[TASK OBJECTIVE]
Reproduce word for word the part of the reflection on the years since Risa's death below, starting at "And would 16.5" and ending at "of the traits.".

[READING TEXT]
8765 Times 6

RisaThere are 8765 hours in a year, 52,590 of them have ticked off since Risa passed away.  Probably because of the timing, it becomes a strange time of year for me (and I think for my girls as well).  While the song says, “It’s the most wonderful time of year,” there are probably more than just me who would stop and question that.  8765 times 6 – there’s a lot to think about.

Who’d have thunk there would come a time I have two teen-aged girls in high school – much less thriving in that environment.  16.5 is in honor roll and 15.0 is pulling a low 90 GPA.  Far better than I ever did, clearly taking after their mom.

Along with a second transition to high school, we’ve (and I say we because it’s been the three of us)  conquered an introduction to driving, a change of sport from softball to tennis, a job change for me and just getting through another 8765 hours with the rest of life’s challenges.

Reflecting this time of year is probably normal – give or take this is when people (who make them) will begin to think about New Year’s resolutions.

I was chatting with a friend who is also widowed – and we were talking about how tough this time of year can be as an only parent where you’re dealing with the family and everyone is happy.  And it’s not to say we’re not happy – but there is a part missing.

What would Risa think about her girls excelling in school? I know how proud I am of it and I know she would be proud too – but what would she think?

And would 16.5 be a different (maybe better, maybe worse) driver if there was another voice offering guidance?  I don’t know.  We don’t have that second voice, and I don’t pretend there is a second voice.

In the last 8765 hours 15.0 made a change from softball to varsity tennis.  She walked onto the tennis court just before Labor Day this year and became a tennis player and has taken to the sport with determination.  I know Risa was a very determined person as well, happy to see she’s taken on the best of the traits.

[SUPPLIED DATA]
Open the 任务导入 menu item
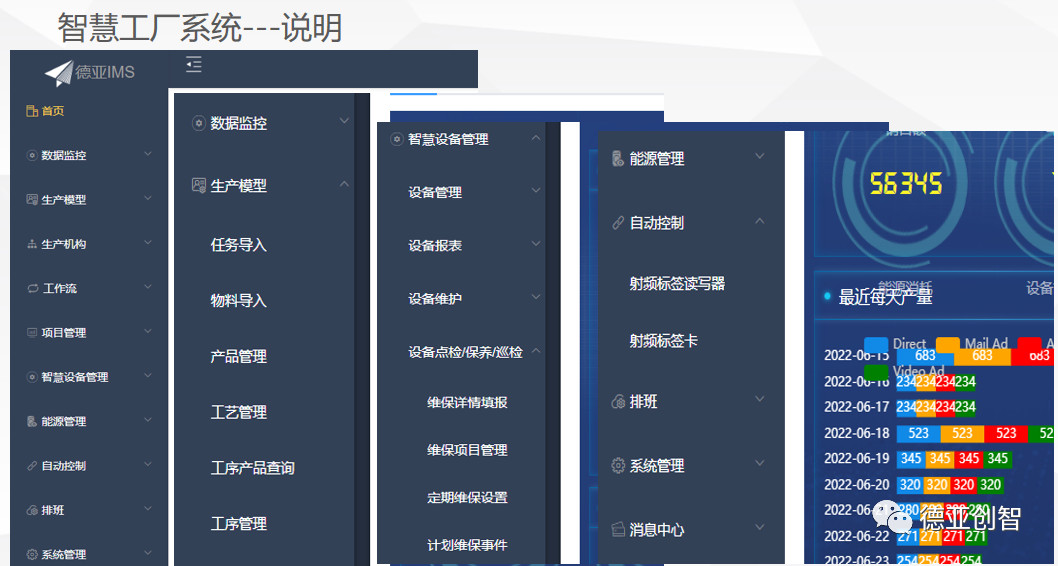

[ANSWER TO THE EXERCISE]
And would 16.5 be a different (maybe better, maybe worse) driver if there was another voice offering guidance?  I don’t know.  We don’t have that second voice, and I don’t pretend there is a second voice.

In the last 8765 hours 15.0 made a change from softball to varsity tennis.  She walked onto the tennis court just before Labor Day this year and became a tennis player and has taken to the sport with determination.  I know Risa was a very determined person as well, happy to see she’s taken on the best of the traits.